It’s a snowy day in Washington. The Federal Government is closed. The House and Senate both agreed to wrap up work early and flee DC before the snow hit (the House won’t return until March 16). So it seems appropriate to highlight the snowball effects of continued GSP expiration.
The following comes from an email we received a few days ago from a small business owner in New Jersey. It’s been broken up into key points, but the italicized sections are direct quotes and represent the entire (unedited) email.
The big picture: “The longer the non-renewal goes on, the harder it will be to ever fully recover from the permanent damage this extended expiration is doing to the sustainable business model we once had as a small business.”
Increasing costs and decreasing credit: “With the full effects of the ACA and Dodd Frank taking hold, costs for employing workers keep increasing and small businesses can’t get access to the credit that they used to. Add 20 months of GSP tariffs on top of that and small businesses run the risk of losing their lines of credit if they can’t meet their sales numbers (because they can’t compete from countries that no longer benefit from GSP) and can’t just transition their business into another country or another vendor instantaneously.”

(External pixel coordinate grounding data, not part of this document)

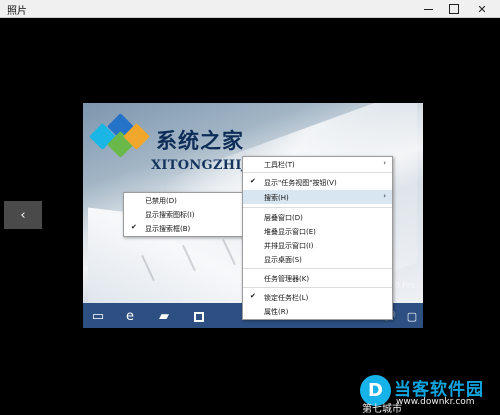 The image size is (500, 415). Describe the element at coordinates (318, 278) in the screenshot. I see `menu-item-task-manager: 任务管理器(K)` at that location.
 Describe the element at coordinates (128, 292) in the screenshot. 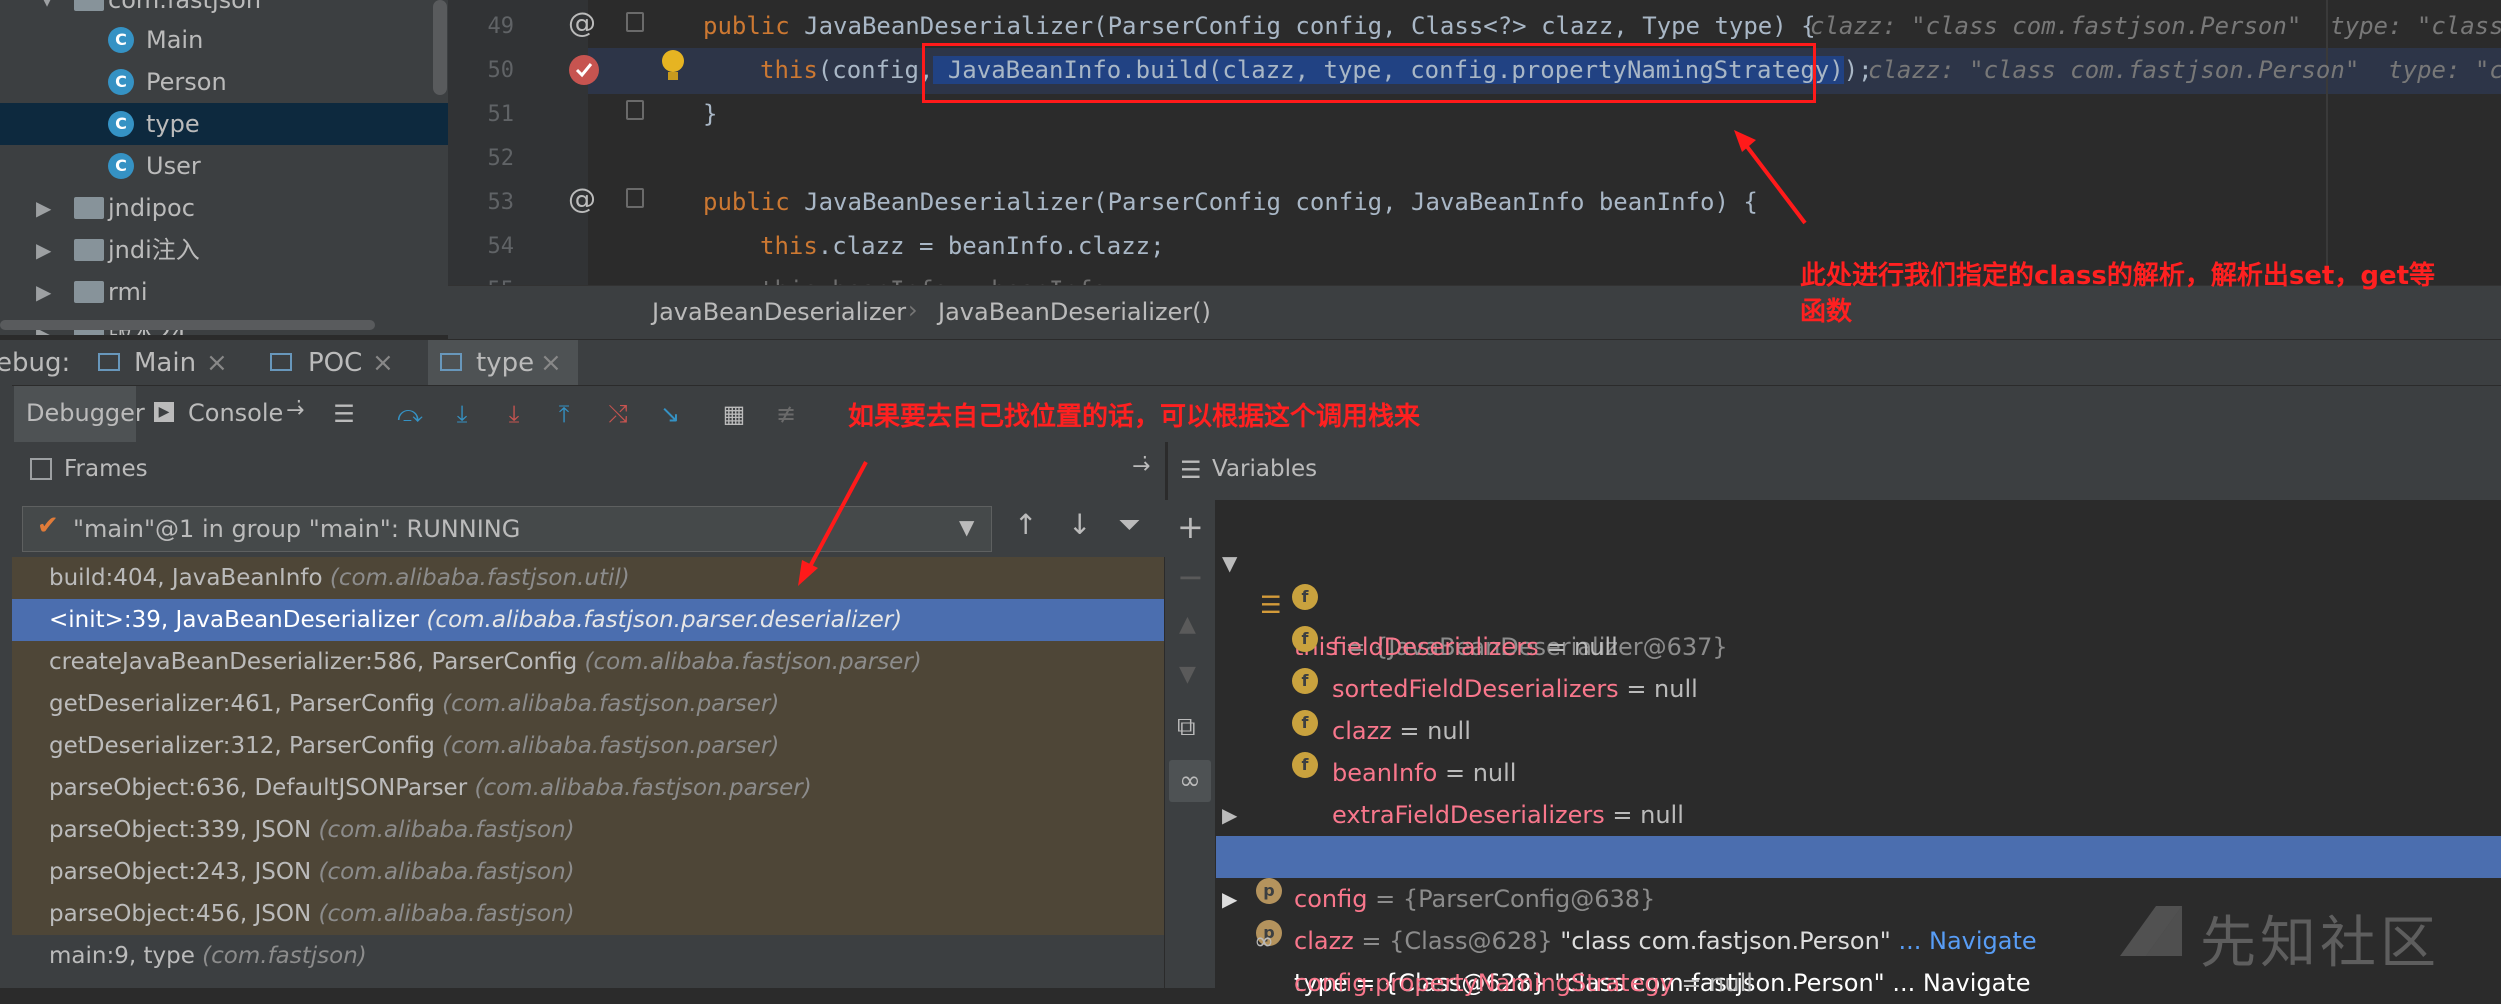

I see `tree-item-label: rmi` at that location.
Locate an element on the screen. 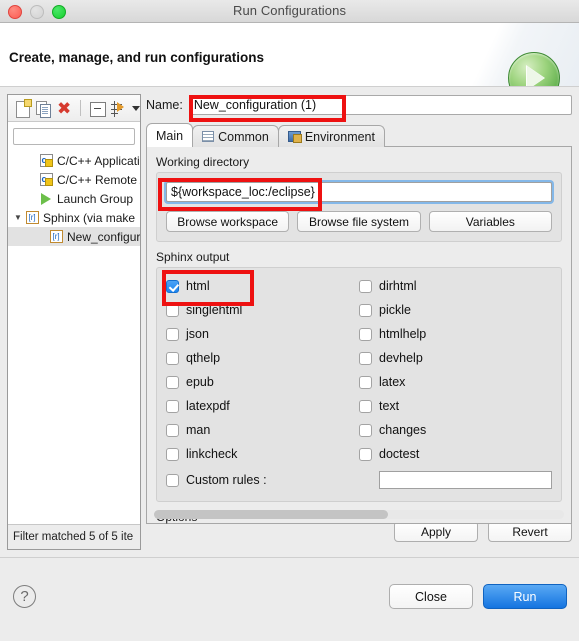 The width and height of the screenshot is (579, 641). tree-item-new-configuration: [r] New_configura is located at coordinates (74, 236).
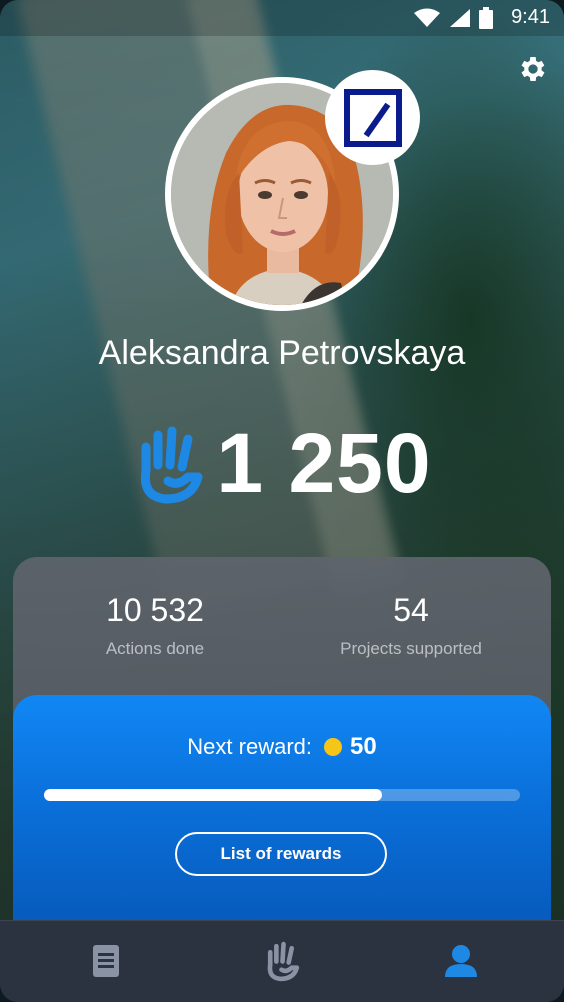  What do you see at coordinates (155, 648) in the screenshot?
I see `actions-label: Actions done` at bounding box center [155, 648].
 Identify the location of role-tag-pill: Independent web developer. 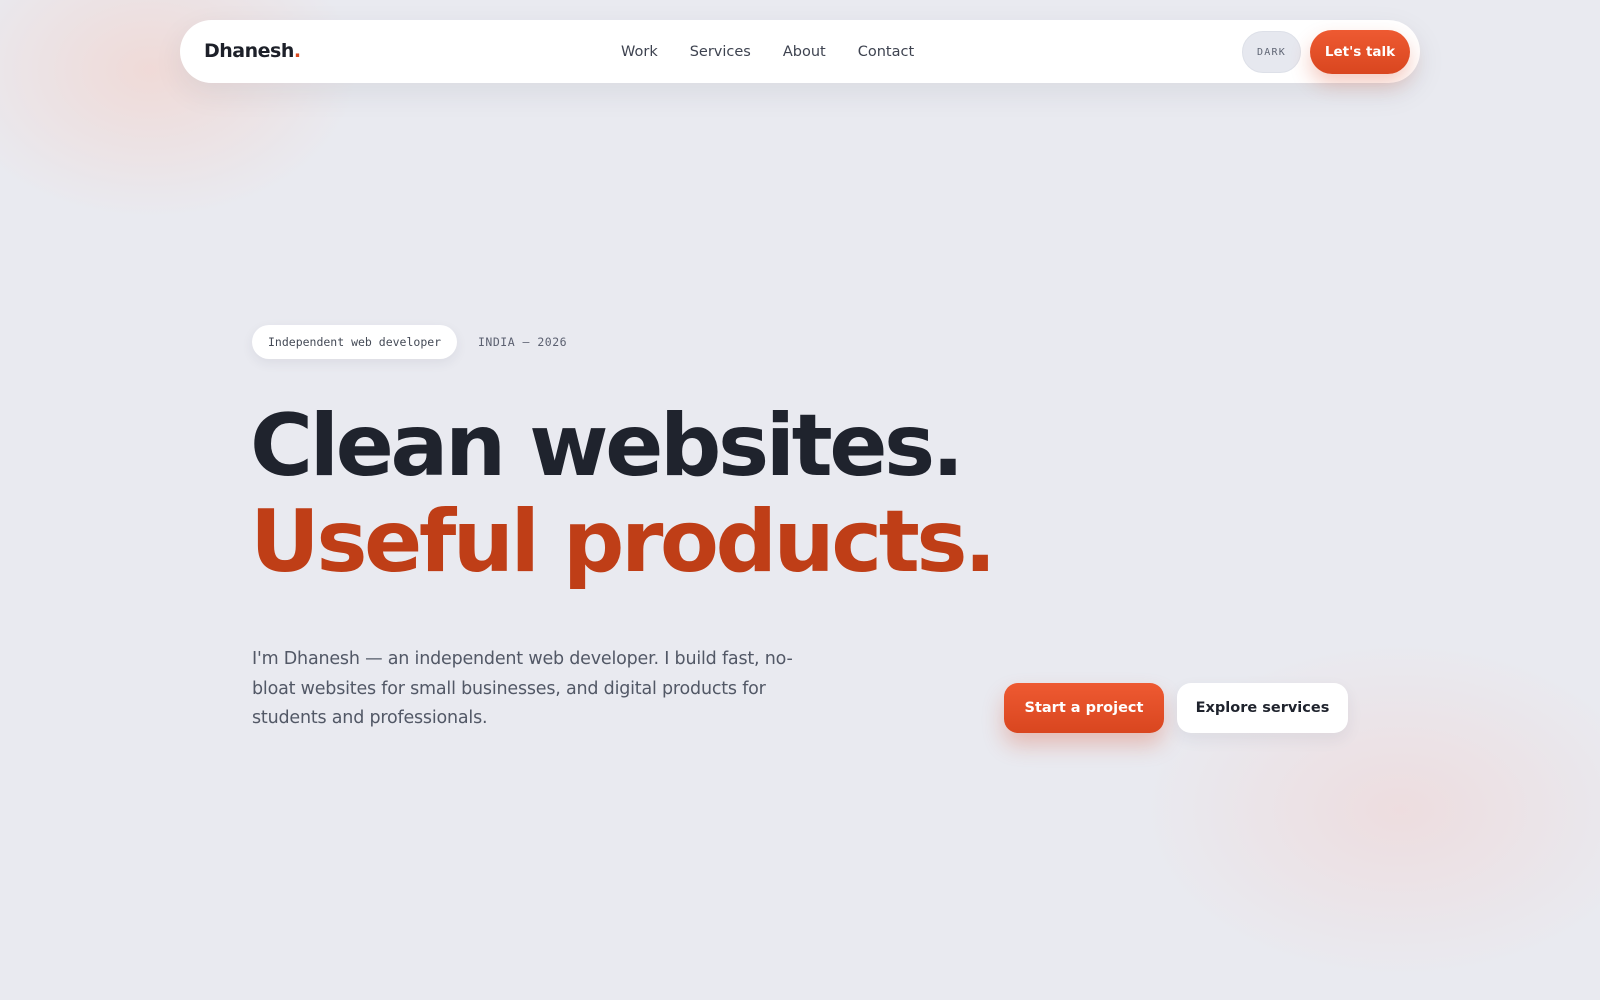
(355, 342).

The snowball effects: “The trickle down effect is this- you don’t meet your sales numbers, you don’t have the [Accounts/Receivable], you don’t get to borrow the same amount of money, you slowly lose your credit line, then your bank wants to get rid of you because you’re now “non-performing” and now your company has to cut back even further. Lay off more people, cut back more expenses or delay capital expenditures, etc. Small business owners might stop taking salaries and those cuts start trickling down into household budgets.”
What every Member of Congress should know: “Non-renewal of GSP is not a one-off that Congress can just pick up and say 20 months later that it’s now FIXED. It will take years to actually FIX the damage that they have inflicted on a whole class of entrepreneurs from this fiasco.”
All the talk from Members of Congress about helping small businesses and encouraging entrepreneurship makes that last line worth repeating (over and over and over): “It will take years to actually FIX the damage that they have inflicted on a whole class of entrepreneurs from this fiasco.”
Congress can’t fix the damage, but it can help companies start the multi-year rebuilding process. When the snow melts and Congress returns to DC, it should start the process by passing an immediate, retroactive GSP renewal bill.